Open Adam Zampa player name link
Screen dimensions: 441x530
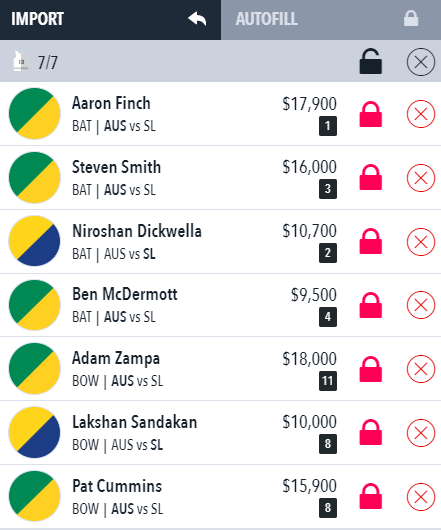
...
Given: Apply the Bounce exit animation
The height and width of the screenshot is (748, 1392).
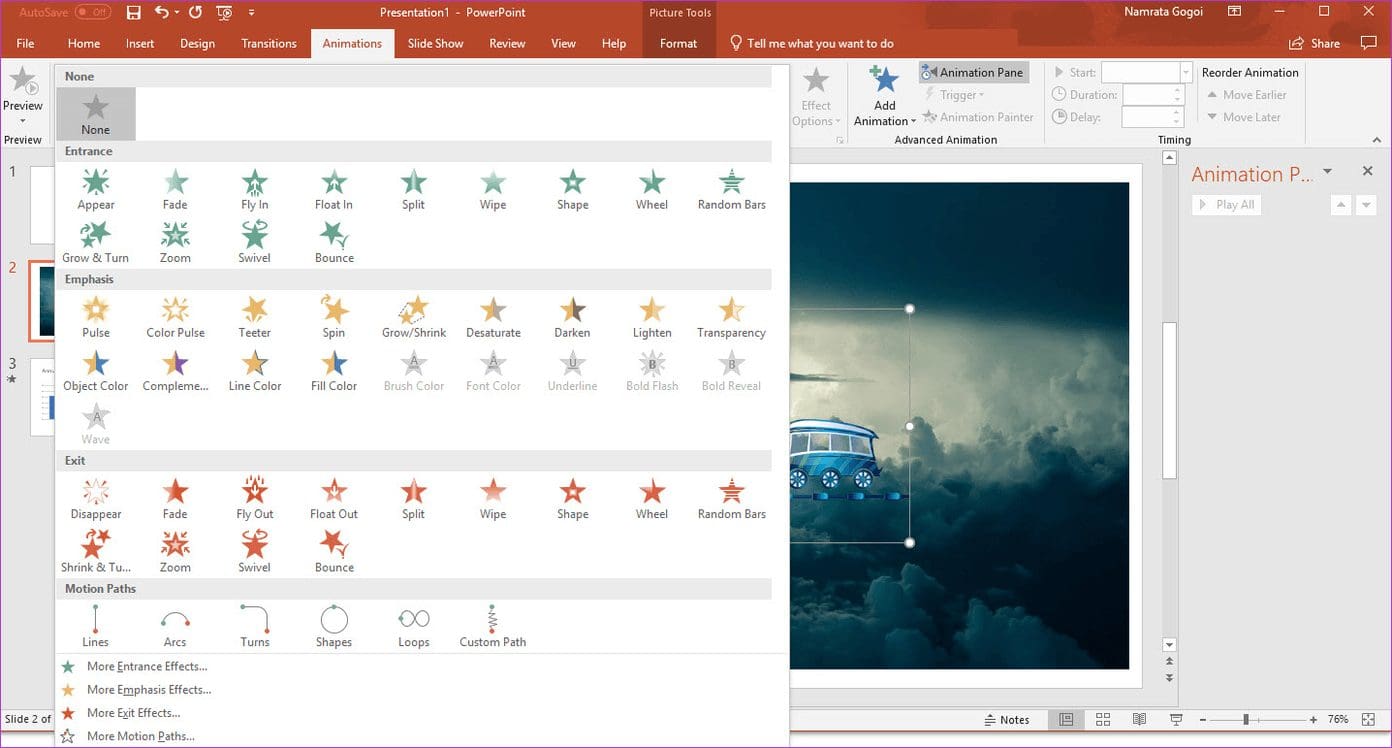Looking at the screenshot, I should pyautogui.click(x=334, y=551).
---
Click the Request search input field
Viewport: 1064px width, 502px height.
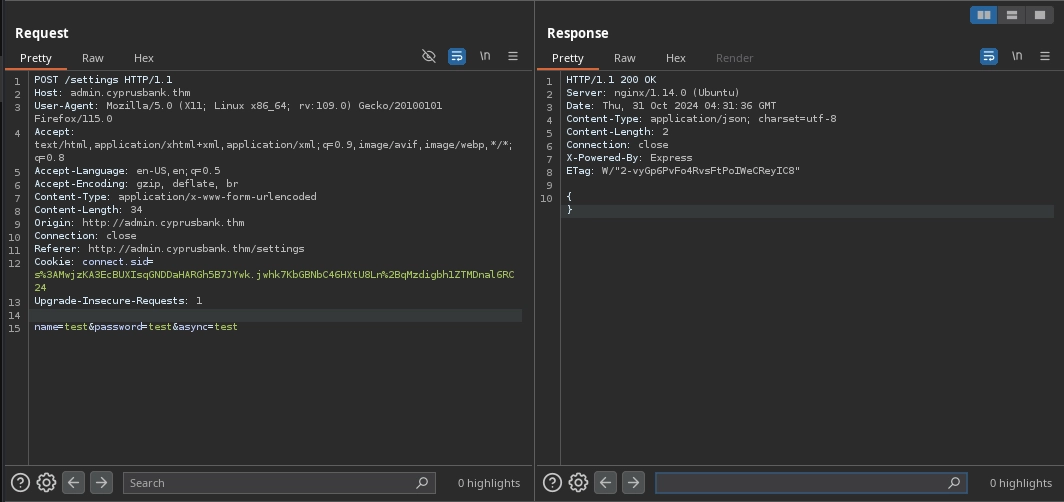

**Task details**. Rewrite the records as a numbered list, beginning at the line containing "Open Adam Zampa player name link" and continuing through the line containing "Screen dimensions: 441x530", and skip any blank lines.

**Result**.
1. Open Adam Zampa player name link
2. Screen dimensions: 441x530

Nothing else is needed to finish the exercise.